Öncelikle okul öncesinin zorunlu eğitim kategorisine alınması önemli bir gerekliliktir. Gelişmiş ülkelerde ilk göze çarpan esas budur. Ama bu eğitim çocuk bakıcılığı seviyesinde olmamalı, akademik formasyon dahilinde planlanıp programlanmalıdır. Çıktıların çok iyi değerlendirilip süreçte geleceğin şartlarına göre düzenlenmesi gerekir.

Sayın Öztürk, “yeni açılan okullar hesap hatası yapıyor” diye bir söyleminiz var. Ne gibi hatalar yapıyorlar biraz değinebilir misiniz?

Her ilin, her bölgenin öğrenci yapısı, standartları farklıdır. Bir yandan 20 yıl 50 yıl boyunca uzun süre ayakta kalan, bir yandan da daha ikinci yılında kapısına kilit vurulan okullar var. Bunun nedeni doğru ya da yanlış alınan stratejik kararlar. Önce çok iyi bir analiz yapılmalıdır. Yeni açılan bazı okullar hesap hatası yapıyorlar. Okulumuzu açtığımızda bizim ciddi bir sermayemiz vardı. Böyle önemli bir sektöre sermayesiz girilmez. Sermayeyi iyi yönetmeli. Yüksek maliyetlerin karşılığını bu okul enflasyonunda almak mümkün değil. Öğretmenin de ruhunu bilmeli. Siz farklı okullardan topladığınız öğretmen ve öğrencilerden bir anda bir ruh, bir ekol oluşturamazsınız. Ticari düşünerek hareket ederseniz o okul yaşamaz.

Bugün ne yazık ki açılan okulların en büyük hatası aynı anda bütün sınıflara öğrenci almak. Kurumsal kültür ve ekonomik açıdan çok yanlış bir adım bu. Biz emin adımlarla aşama aşama büyüdük.

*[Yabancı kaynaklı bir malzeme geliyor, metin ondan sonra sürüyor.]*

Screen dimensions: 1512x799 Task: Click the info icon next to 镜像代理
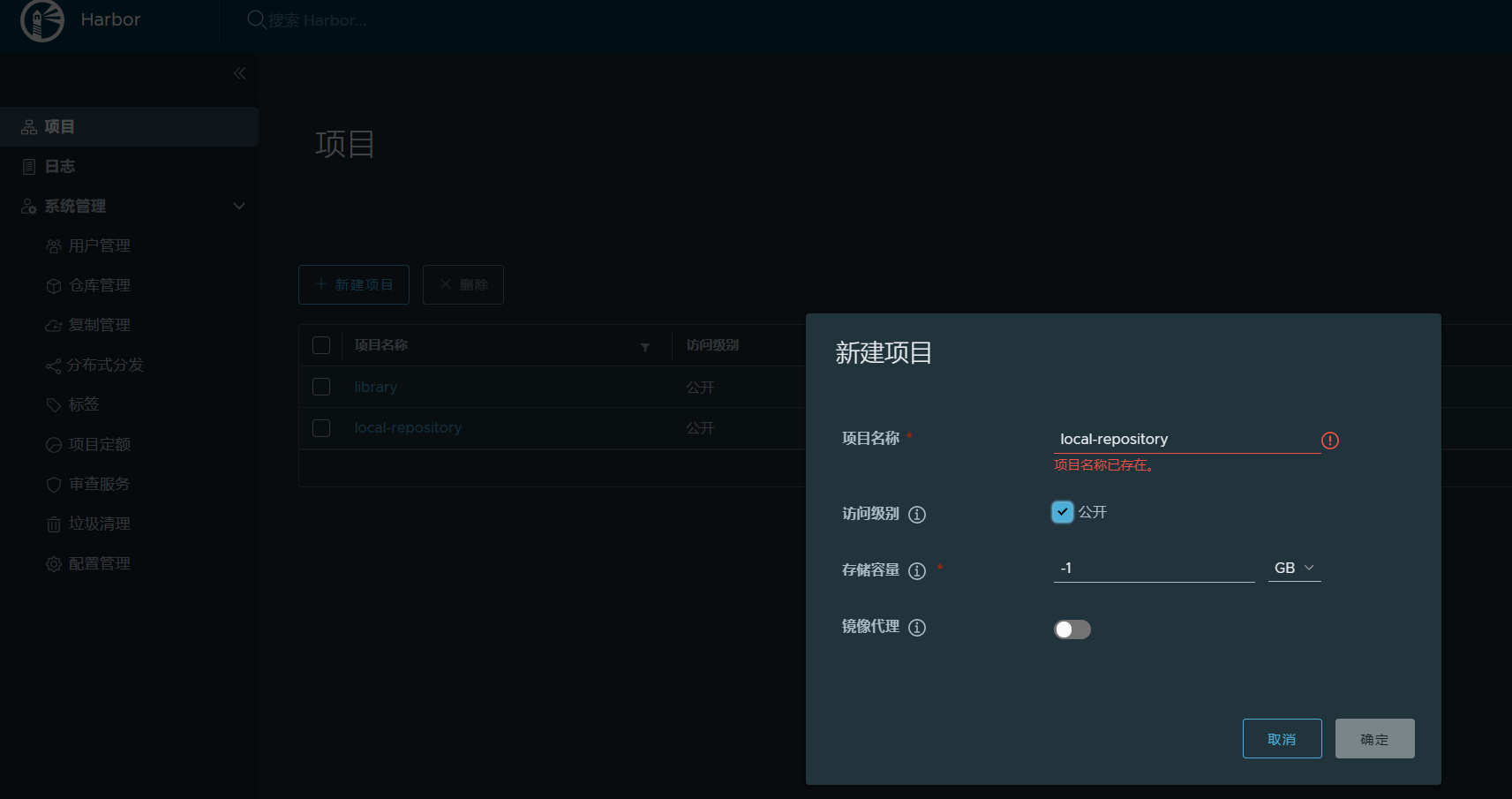click(x=917, y=629)
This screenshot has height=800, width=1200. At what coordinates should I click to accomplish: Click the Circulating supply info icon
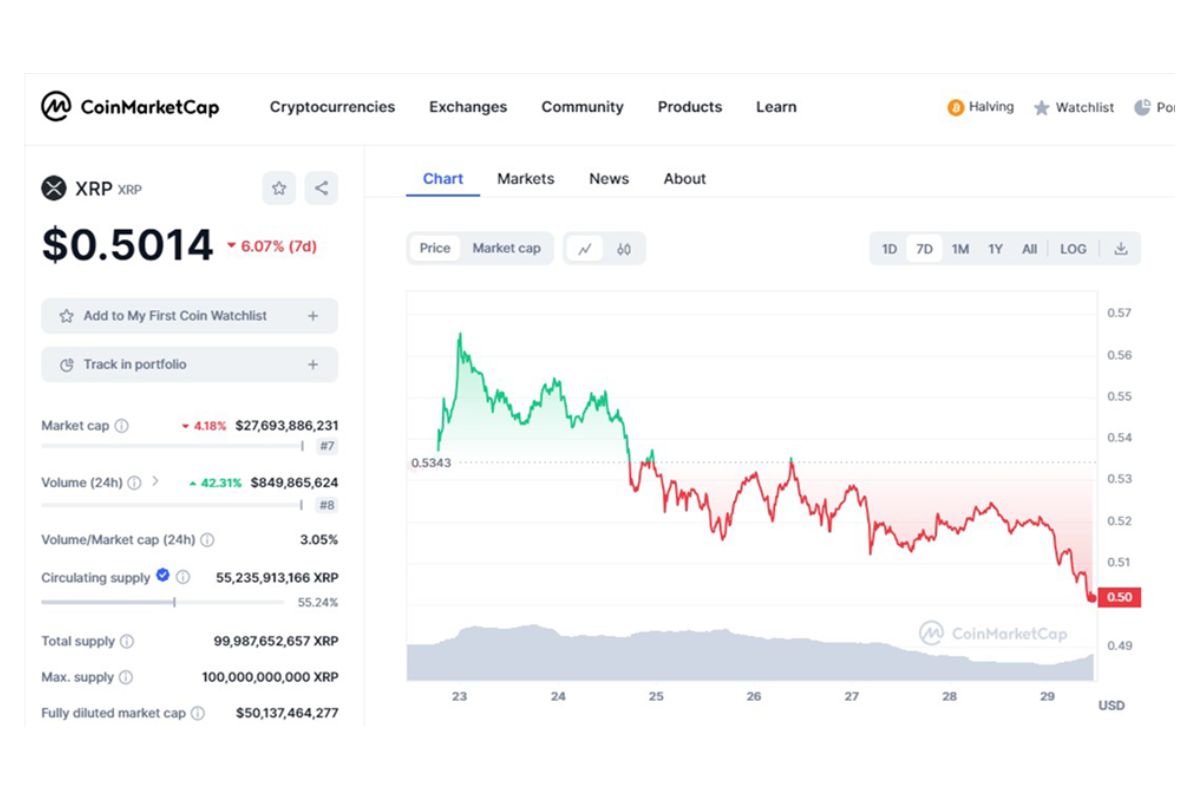point(183,577)
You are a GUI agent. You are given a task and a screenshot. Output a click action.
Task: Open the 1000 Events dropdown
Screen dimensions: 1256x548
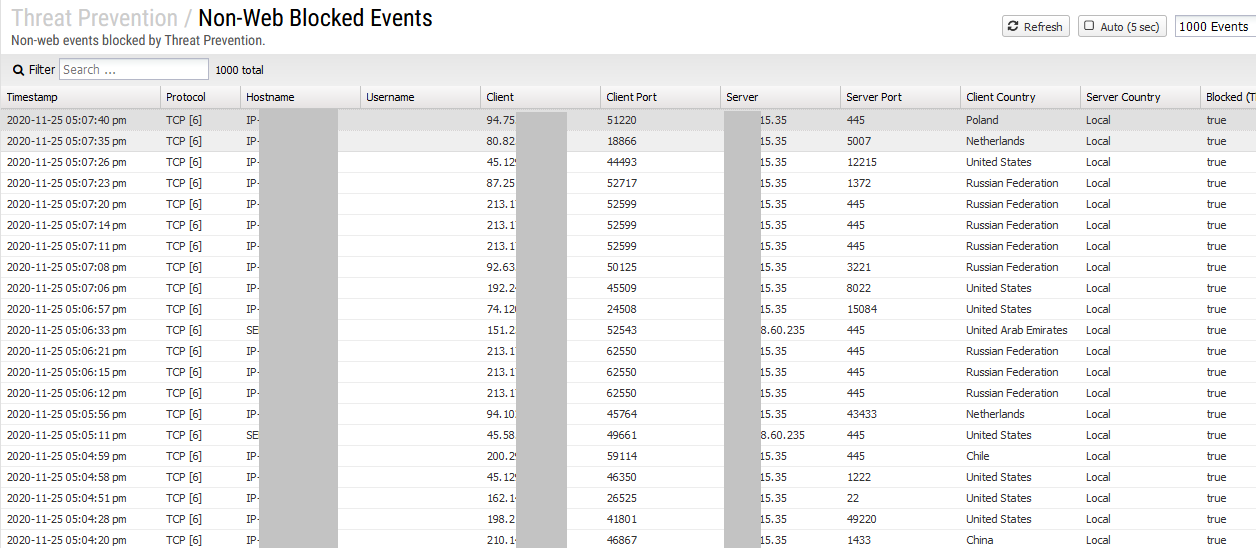click(1214, 27)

Salt ticari kaygılarla eğitim işine girmek, eğitimi sadece bir iş olarak görmek, sonu kesinlikle hüsran olan bir serüvendir. Bu yüzden eğitime gönül verecek yatırımcıların gerçekten de samimi olmaları ve hesaplarını doğru yapmaları gerekir.

Özel okulların başarısı sizce hangi kriterlere bağlıdır?

Yabancı dil, kaliteli akademik eğitim, ulusal ve uluslararası projelere katılım, kurum kültürü, güçlü iletişim, öğrencisine ve öğretmenine verdiği değer, sanat, spor; kısaca hayata dair her şeyi verebilen okul başarılı olur.